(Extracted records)
——

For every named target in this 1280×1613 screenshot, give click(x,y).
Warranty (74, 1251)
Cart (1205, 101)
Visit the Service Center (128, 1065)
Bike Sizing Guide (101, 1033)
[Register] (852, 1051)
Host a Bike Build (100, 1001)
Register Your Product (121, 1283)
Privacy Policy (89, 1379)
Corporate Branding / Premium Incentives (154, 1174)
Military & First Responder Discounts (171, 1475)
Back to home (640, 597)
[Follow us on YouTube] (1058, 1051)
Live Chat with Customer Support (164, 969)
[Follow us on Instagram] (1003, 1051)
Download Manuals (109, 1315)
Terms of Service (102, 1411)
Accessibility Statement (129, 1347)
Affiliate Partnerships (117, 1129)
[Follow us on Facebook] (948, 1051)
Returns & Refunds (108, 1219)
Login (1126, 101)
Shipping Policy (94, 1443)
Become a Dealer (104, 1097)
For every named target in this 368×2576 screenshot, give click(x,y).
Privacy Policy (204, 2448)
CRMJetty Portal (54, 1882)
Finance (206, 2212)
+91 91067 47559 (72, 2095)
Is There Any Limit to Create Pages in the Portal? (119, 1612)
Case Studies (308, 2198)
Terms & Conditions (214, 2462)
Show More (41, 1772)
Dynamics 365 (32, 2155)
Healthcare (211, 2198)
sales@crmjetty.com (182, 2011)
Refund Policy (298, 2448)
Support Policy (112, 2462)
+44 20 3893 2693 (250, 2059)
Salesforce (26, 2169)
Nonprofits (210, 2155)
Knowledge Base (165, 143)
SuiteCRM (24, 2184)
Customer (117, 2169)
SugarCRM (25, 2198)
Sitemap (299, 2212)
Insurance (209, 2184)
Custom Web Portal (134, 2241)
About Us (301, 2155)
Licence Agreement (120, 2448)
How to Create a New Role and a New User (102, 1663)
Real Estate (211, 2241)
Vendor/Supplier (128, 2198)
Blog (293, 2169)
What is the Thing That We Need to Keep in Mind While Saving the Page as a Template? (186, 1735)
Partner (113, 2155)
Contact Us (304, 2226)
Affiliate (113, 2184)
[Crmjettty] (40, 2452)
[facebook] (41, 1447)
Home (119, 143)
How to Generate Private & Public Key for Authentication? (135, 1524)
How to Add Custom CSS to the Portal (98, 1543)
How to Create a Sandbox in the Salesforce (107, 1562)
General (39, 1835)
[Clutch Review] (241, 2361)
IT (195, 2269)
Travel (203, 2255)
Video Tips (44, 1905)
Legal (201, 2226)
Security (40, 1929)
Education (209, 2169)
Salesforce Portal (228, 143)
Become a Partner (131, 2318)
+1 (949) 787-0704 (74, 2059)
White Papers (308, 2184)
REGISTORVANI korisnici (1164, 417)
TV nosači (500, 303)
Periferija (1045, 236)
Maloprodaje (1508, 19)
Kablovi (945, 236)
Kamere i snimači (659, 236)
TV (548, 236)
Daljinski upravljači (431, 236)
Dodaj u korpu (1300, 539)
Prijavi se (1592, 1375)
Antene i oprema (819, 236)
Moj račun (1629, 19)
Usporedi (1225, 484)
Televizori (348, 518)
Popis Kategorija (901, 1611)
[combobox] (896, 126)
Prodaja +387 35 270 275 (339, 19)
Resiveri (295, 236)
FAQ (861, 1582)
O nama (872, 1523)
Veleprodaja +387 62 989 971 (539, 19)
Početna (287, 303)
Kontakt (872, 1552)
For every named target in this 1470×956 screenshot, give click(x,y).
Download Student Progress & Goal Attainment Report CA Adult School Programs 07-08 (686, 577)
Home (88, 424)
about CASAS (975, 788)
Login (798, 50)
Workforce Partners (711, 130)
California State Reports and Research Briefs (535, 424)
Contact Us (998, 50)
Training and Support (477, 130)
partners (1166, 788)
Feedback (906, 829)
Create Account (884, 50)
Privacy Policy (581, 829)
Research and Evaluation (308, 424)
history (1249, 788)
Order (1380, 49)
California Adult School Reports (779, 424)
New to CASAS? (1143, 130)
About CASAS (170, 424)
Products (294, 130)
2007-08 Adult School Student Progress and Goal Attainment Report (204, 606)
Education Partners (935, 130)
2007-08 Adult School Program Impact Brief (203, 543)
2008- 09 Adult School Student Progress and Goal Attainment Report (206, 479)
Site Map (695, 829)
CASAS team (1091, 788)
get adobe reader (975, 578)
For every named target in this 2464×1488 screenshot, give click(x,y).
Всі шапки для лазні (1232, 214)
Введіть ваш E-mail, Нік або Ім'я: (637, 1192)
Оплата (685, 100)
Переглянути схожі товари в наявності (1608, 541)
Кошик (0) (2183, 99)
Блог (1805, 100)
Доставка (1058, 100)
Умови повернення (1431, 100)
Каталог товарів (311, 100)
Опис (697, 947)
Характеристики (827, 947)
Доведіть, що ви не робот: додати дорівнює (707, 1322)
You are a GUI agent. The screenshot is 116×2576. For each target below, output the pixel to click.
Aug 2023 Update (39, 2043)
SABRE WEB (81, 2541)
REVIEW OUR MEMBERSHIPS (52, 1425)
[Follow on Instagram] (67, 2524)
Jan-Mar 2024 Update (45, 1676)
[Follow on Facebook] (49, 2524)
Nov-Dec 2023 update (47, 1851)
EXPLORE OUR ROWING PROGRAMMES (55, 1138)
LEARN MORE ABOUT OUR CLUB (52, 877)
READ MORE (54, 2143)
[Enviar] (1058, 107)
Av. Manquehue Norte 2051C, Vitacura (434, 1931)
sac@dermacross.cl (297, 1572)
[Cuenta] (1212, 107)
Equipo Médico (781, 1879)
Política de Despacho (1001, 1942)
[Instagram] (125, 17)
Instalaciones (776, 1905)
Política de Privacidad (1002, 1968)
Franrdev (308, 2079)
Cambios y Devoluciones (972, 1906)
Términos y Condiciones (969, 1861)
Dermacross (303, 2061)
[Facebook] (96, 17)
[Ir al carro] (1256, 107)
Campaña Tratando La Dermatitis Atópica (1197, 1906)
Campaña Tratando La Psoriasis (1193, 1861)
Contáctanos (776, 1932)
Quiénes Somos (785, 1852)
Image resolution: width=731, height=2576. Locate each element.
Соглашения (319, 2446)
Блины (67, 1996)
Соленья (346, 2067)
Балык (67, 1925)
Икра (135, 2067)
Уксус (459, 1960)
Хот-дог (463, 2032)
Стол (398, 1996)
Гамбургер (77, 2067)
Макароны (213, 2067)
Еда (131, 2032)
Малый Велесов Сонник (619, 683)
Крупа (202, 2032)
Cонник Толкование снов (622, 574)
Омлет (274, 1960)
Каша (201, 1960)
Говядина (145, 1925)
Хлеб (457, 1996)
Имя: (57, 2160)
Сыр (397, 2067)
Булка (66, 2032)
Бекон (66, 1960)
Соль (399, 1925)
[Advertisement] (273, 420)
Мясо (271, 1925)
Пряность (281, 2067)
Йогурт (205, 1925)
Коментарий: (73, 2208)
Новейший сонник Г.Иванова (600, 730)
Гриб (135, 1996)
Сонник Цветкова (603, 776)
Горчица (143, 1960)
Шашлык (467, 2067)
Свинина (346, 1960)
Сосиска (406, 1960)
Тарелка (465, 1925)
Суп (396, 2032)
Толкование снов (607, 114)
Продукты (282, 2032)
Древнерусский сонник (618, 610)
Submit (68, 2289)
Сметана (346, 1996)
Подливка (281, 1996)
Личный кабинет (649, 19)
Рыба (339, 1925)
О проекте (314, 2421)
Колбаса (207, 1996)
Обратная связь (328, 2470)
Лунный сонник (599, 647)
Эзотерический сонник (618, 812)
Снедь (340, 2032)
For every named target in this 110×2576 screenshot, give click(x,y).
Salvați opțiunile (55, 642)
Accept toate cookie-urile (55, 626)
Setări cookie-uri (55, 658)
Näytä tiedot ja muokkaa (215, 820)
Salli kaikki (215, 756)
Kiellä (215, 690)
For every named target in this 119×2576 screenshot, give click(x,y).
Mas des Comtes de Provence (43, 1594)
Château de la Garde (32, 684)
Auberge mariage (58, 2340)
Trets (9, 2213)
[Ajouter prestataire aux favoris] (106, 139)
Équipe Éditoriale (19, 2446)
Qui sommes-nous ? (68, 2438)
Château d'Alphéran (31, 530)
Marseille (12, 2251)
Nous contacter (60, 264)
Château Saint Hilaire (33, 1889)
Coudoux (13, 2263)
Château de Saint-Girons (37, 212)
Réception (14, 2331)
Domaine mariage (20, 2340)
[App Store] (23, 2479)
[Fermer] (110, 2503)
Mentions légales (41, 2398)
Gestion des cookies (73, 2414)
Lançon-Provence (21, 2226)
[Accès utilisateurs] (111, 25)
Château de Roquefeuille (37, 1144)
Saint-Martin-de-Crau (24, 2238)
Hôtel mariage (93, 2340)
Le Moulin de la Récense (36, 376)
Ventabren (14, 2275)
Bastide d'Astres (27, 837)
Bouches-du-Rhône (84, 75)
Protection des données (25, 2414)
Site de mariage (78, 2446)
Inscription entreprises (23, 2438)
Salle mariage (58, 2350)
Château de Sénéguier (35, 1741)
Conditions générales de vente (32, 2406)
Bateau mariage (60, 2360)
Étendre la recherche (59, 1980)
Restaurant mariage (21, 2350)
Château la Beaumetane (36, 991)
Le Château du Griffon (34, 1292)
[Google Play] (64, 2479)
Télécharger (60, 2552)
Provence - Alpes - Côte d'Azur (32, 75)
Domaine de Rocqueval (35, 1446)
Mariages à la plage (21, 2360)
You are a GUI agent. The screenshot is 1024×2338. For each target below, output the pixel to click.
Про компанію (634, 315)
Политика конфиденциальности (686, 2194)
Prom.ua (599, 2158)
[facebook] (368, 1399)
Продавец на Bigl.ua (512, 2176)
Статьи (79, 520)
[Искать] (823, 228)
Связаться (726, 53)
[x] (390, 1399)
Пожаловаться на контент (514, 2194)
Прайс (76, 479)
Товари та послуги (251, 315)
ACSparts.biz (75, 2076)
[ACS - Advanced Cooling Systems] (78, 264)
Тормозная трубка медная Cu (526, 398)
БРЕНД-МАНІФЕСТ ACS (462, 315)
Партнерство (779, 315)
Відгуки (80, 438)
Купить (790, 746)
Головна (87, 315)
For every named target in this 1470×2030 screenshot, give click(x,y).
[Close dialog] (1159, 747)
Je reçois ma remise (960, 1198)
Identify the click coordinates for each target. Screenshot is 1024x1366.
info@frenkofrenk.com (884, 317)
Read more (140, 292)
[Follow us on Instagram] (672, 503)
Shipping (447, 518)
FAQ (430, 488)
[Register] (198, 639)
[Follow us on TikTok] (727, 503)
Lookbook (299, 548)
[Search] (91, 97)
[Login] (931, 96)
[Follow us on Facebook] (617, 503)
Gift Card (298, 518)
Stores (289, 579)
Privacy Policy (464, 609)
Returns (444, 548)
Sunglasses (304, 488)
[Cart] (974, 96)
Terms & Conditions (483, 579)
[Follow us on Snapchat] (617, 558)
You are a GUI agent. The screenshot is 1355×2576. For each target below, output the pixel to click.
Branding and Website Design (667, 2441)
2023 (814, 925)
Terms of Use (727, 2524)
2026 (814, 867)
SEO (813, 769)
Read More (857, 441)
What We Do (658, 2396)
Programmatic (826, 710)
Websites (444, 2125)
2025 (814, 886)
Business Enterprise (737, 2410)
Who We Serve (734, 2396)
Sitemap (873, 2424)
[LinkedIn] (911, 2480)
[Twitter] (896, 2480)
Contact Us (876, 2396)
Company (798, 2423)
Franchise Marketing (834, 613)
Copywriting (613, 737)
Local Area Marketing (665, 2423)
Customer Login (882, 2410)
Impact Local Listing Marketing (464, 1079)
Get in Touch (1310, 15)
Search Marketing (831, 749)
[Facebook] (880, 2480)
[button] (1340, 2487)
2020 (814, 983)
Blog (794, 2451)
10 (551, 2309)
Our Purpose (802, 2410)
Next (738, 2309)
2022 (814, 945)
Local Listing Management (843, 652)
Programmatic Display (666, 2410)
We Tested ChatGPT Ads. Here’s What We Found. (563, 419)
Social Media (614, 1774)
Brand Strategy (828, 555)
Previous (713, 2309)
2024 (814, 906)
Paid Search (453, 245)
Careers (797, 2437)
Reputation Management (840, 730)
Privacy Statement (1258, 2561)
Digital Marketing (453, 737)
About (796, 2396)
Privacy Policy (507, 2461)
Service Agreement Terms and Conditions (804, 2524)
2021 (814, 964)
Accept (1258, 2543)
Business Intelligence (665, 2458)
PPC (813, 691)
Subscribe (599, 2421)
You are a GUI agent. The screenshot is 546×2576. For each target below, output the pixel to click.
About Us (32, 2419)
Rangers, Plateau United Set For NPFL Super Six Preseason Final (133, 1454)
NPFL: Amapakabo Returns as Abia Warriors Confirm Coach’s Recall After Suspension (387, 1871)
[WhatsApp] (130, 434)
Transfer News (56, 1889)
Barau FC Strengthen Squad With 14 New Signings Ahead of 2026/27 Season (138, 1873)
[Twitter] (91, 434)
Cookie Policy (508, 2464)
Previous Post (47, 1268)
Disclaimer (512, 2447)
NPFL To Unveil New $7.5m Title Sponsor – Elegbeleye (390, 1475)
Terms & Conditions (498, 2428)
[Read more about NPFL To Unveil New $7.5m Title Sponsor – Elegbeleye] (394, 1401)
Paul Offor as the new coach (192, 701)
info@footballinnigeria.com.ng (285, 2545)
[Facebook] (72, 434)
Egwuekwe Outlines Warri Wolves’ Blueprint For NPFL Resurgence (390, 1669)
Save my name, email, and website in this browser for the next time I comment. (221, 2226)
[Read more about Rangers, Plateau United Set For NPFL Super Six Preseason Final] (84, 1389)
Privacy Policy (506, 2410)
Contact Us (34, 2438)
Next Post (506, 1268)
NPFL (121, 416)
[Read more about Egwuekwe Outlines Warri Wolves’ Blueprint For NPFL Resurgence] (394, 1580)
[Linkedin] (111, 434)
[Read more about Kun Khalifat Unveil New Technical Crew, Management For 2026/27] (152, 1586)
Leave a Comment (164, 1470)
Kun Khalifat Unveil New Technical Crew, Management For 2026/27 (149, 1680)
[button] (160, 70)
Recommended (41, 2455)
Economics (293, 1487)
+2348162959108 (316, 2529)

——

* PROBLEM TO SOLVE *
The stretch of entries above that starts with the line containing "Is There Any" and goes on through the line containing "Sitemap (299, 2212)" is to be transcribed exactly, and no other line is to be transcribed.

* TASK OUTPUT *
Is There Any Limit to Create Pages in the Portal? (119, 1612)
Case Studies (308, 2198)
Terms & Conditions (214, 2462)
Show More (41, 1772)
Dynamics 365 (32, 2155)
Healthcare (211, 2198)
sales@crmjetty.com (182, 2011)
Refund Policy (298, 2448)
Support Policy (112, 2462)
+44 20 3893 2693 (250, 2059)
Salesforce (26, 2169)
Nonprofits (210, 2155)
Knowledge Base (165, 143)
SuiteCRM (24, 2184)
Customer (117, 2169)
SugarCRM (25, 2198)
Sitemap (299, 2212)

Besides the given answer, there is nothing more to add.